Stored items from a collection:

#####

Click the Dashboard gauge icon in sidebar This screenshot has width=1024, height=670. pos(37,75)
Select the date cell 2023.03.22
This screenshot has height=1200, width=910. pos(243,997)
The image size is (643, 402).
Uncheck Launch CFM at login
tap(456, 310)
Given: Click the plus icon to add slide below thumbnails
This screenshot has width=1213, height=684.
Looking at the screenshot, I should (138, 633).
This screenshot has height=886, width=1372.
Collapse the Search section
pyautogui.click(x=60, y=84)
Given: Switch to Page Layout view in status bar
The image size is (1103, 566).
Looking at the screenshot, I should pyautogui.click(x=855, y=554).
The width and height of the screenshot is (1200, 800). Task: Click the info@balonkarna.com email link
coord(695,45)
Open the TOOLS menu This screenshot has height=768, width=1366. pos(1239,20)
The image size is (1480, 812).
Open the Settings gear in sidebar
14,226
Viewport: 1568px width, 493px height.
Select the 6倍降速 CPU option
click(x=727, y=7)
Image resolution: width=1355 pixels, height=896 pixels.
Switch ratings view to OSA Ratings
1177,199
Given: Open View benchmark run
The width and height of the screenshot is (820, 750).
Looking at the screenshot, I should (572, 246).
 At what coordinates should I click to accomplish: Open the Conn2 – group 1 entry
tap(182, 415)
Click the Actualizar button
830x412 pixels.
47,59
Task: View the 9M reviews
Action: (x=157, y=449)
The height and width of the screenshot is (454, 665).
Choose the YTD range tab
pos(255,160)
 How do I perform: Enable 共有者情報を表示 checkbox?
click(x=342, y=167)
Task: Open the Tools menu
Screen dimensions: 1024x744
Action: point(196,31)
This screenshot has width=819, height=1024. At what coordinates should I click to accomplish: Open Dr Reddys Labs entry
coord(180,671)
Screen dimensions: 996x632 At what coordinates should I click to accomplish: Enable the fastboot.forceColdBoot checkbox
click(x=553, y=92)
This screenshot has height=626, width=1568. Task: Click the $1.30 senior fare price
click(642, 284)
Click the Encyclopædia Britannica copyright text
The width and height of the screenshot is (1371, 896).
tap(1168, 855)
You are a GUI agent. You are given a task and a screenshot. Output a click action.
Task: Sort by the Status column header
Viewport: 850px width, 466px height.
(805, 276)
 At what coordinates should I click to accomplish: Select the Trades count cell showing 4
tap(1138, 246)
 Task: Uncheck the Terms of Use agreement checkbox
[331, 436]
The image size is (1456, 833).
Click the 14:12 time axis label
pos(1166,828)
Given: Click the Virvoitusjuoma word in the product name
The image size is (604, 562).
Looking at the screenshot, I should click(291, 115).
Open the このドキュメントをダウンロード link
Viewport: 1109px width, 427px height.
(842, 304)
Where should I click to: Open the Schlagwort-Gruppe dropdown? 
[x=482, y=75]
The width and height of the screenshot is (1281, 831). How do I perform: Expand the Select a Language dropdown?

#####

Task description: The line with "The image size is (1456, 833)." through the last line of the data: write these out exactly, and no others.

Answer for this exercise:
The image size is (1456, 833).
Click the 14:12 time axis label
pos(1166,828)
Given: Click the Virvoitusjuoma word in the product name
The image size is (604, 562).
Looking at the screenshot, I should click(291, 115).
Open the このドキュメントをダウンロード link
Viewport: 1109px width, 427px height.
(842, 304)
Where should I click to: Open the Schlagwort-Gruppe dropdown? 
[x=482, y=75]
The width and height of the screenshot is (1281, 831). How do I perform: Expand the Select a Language dropdown?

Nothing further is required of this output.